- Born: February 19, 1979 (age 47) Tottori Prefecture, Japan
- Education: University of Tokyo, Ph.D. in Science
- Occupations: Founder and CEO of ALE Co,. Ltd

= Lena Okajima =

Lena Okajima (岡島 礼奈, Okajima Lena) is the founder and chief executive officer of ALE Co., Ltd.

==Career==
Lena founded the Japanese space entertainment company, ALE Co., Ltd in 2011. Prior to ALE, she worked in bond investment and private equity at Goldman Sachs Japan.
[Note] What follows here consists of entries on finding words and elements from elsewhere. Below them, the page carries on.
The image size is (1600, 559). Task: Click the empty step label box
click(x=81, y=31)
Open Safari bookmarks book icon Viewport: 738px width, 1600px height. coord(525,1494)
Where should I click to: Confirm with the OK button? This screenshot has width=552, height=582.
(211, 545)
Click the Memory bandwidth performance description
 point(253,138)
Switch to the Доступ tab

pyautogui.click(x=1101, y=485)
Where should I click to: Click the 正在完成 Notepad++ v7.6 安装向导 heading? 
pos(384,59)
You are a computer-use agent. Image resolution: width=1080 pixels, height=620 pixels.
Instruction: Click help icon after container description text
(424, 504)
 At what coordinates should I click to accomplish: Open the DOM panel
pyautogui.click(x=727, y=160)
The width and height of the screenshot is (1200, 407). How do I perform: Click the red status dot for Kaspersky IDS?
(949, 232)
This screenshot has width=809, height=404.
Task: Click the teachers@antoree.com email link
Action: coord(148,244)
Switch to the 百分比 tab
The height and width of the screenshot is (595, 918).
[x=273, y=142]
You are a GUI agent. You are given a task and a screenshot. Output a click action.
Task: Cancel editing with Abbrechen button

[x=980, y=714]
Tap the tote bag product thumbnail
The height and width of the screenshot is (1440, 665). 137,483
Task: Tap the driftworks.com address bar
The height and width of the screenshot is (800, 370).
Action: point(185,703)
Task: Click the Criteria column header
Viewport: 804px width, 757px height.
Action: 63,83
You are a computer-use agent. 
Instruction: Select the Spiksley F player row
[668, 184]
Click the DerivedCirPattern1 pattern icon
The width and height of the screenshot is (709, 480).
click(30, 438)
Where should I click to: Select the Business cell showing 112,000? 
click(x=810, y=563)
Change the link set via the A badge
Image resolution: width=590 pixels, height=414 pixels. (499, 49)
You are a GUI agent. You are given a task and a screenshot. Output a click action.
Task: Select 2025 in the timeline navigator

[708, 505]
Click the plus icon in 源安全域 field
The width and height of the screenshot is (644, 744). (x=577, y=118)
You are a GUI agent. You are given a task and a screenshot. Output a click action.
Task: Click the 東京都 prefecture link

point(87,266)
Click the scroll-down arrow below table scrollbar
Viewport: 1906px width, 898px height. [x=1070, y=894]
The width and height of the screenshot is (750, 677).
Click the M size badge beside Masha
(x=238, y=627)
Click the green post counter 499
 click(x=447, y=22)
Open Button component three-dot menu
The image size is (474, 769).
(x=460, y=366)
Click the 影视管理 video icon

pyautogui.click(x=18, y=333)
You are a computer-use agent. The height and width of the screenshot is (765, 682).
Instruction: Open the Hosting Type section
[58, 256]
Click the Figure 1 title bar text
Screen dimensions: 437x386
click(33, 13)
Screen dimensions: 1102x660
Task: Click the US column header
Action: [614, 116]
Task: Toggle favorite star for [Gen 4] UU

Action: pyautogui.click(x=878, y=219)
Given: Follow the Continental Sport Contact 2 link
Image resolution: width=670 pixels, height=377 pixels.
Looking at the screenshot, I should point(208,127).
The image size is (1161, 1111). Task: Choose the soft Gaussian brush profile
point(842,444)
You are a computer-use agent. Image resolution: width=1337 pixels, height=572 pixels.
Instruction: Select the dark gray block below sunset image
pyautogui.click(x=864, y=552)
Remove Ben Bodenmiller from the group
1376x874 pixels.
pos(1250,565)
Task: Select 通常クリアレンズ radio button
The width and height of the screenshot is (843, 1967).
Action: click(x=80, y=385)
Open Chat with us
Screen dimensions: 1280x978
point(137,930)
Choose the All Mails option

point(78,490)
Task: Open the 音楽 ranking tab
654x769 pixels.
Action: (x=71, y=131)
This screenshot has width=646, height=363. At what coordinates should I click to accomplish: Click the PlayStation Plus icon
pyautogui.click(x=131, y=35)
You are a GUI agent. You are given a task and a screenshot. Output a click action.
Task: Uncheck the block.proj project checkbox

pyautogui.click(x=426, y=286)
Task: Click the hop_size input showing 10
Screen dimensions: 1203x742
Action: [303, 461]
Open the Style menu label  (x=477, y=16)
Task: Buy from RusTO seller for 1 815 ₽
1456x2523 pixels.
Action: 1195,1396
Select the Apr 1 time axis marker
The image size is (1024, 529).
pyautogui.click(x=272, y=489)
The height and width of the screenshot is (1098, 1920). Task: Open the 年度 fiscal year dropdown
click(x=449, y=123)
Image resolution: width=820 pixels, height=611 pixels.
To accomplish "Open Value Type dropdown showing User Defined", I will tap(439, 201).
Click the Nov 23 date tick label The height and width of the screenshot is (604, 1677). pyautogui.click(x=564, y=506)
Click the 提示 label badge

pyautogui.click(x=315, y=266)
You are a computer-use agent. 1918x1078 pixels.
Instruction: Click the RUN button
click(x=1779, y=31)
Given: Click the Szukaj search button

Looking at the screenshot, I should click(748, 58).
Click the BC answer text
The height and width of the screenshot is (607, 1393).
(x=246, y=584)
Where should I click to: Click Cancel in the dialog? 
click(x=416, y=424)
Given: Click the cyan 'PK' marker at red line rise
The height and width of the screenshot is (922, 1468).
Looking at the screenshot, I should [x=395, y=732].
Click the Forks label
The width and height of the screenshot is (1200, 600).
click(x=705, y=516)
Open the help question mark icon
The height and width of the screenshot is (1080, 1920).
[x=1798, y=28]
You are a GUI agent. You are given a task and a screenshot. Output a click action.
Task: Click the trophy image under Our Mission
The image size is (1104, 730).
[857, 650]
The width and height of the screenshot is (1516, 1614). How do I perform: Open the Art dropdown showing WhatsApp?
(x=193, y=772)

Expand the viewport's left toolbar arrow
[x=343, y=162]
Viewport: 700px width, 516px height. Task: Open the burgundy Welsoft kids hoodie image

She is also an entrepreneur who has founded an online gaming company and a business consulting company. She received her Ph.D. in Science from the University of Tokyo in 2008.

==ALE Co., Ltd. ==
ALE stands for Astro Live Experiences.

- 2001: Lena came up with an idea to create artificial shooting star while watching the Leonid meteor shower during her time as an undergraduate student at the University of Tokyo
- 2009: Started working on the artificial shooting star project
- 2011: Lena founded ALE Co., Ltd.
- 2015: Started full-scale commercialization of artificial shooting star technology
- 2019: Launch of first satellite ALE-1 on 18 January 2019 by an Epsilon rocket and launch of second satellite ALE-2 on 6 December 2019 by an Electron rocket.
- 2023: Premiering in Hiroshima

In 2020 it was published that the first artificial meteor shower would be delayed from 2020 to 2023 (to be conducted by the next satellite ALE-3) due to the malfunction of ALE-2 satellite; apparently also ALE-1 had malfunctioned (due to not being able to produce an artificial meteor shower).